Diyastolik Disfonksiyon
Mitral anulus kalsifikasyonu mitral anulusun erken ve geç diyastolik hareketlerini
azaltır ve mitral anulusun hareketinin azalması sol ventrikül hipertofisine yol açarak diyastolik
disfonskiyonuna neden olabilir (40).
2.2.4.2. Aritmiler
İletim Sistemi Hastalıkları ve Bradiaritmiler
MAK varlığında iletim sisteminin bozukluğunun prevalansı yüksek görülmektedir
(AV blok, dal bloku, ventrikül içi ileti geçikmesi gibi) (37). MAK şiddeti ile iletim
sistemi hastalığı riski arasında ilişki olduğu gözlendi (43). Bazı çalışmalarda da MAK
ile kalıcı pacemaker implantasyonu gerektiren semptomatik bradiaritmiler (sinüzal
arrest veya iletim sistemi hastalıklarına bağlı) arasında ilişki görüldü (44). MAK ile
iletim bozukluğu arasındaki ilişkiyi, kalsifikasyonun AV noduna ve His demetine
uzanması kısmen açıklayabilir. Küçük bir çalışmada MAK’ın iletim sistemine yakın
olduğu vakalardaki iletim bozuklukları oranı %53 iken, iletim sistemine uzak bulunan
MAK vakalarında bu oran %26 olarak bulundu (45).
6
Atriyal Fibrilasyon
Çeşitli çalışmalarda MAK ile atriyal fibrilasyon arasında ilişki olduğu görüldü
(46-48). FHD'de 1126 hasta 16 yıl boyunca takip altına alındı ve mitral anulus
kalsifikasyonu AF için izole bir risk faktörü olarak bulundu (48).
2.2.4.3. İnme
İnme olaylarının olası sebepleri birlikte olan AF ve arteriyosklerozdur.

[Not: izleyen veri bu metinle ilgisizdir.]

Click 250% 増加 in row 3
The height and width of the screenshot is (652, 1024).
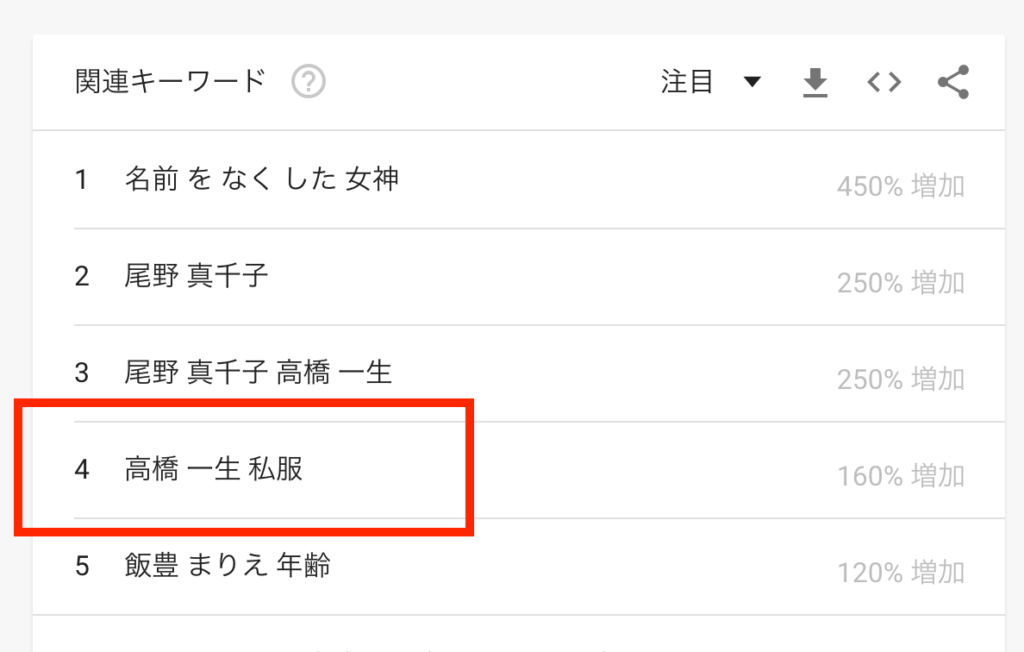click(900, 379)
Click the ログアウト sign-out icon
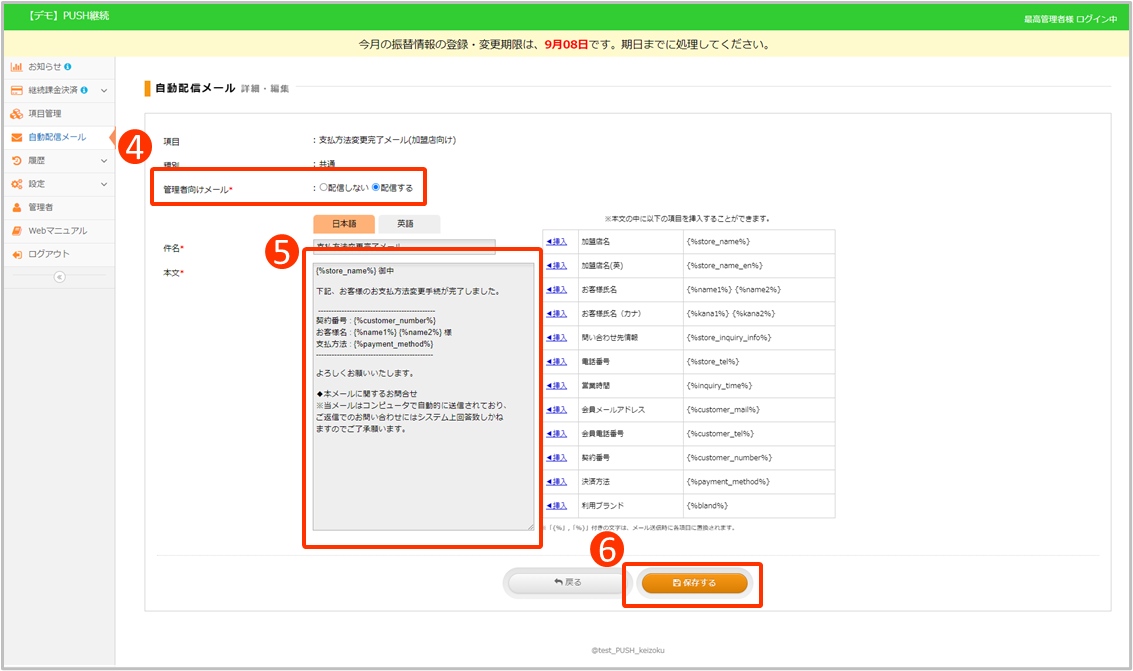Screen dimensions: 1133x671 click(x=16, y=254)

Bazı
vakalarda inmenin sebebi MAK’a yapışık olan bir trombüsün olduğu açıklansa da (49),
MAK’ın tek başına tromboemboli olaylarına neden olup olmadığı net olarak
bilinmemektedir. MAK olan hastalarda bazen de kalsifik embolilerden bahsedildi, bu
embolilerin kaynağı birlikte olan kardiyovasküler hastalık veya MAK’ın kendisi
olabilir(50,51).
2.2.4.4. Koroner Arter Hastalığı
Radyonüklid miyokard perfüzyon görüntüleme yöntemi (52), koroner bilgisayarlı
tomografi yöntemi (53,54) veya invazif koroner anjiyografi yöntemi (55,56) ile yapılan
çalışmalar MAK ile koroner arter hastalığı (KAH) arasında güçlü bir ilişki olduğunu
göstermiştir. Örneğin, bir çalışmada KAH şüphesi olan 2465 hastaya (yaş ortalaması:
69) koroner anjiyografi yapılması sonucunda MAK olan hastalarda kritik KAH (arter
sayısına bakılmaksızın, koroner arter darlığı %70 ve üzeri olan) oranı %80 olarak
bulundu, MAK olmayan hastalarda bu oran %69 olarak bulundu, şiddetli MAK
olanlarda üç damar hastalığı oranı %74, hafif-orta MAK olanlarda %35 ve MAK
olamayanlarda %30 olarak bulundu (56). Benzer şekilde MESA çalışmasında 6814
hasta, koroner bilgisayarlı tomografi taramalarından geçirildi ve koroner arter
kalsifikasyonu (KAK) 3398 hastada tesbit edildi (%50 oranında). Demografik ve diğer
risk faktörlerini dikkate alınarak, hafif KAK olan hastalarda MAK oranı %2.13 iken;
şiddetli KAK olan hastalarda MAK oranı %7.57’ye kadar yükseldi (53). Bu çalışmalar
MAK ve KAH arasında güçlü bir ilişki olduğunu göstermektedir.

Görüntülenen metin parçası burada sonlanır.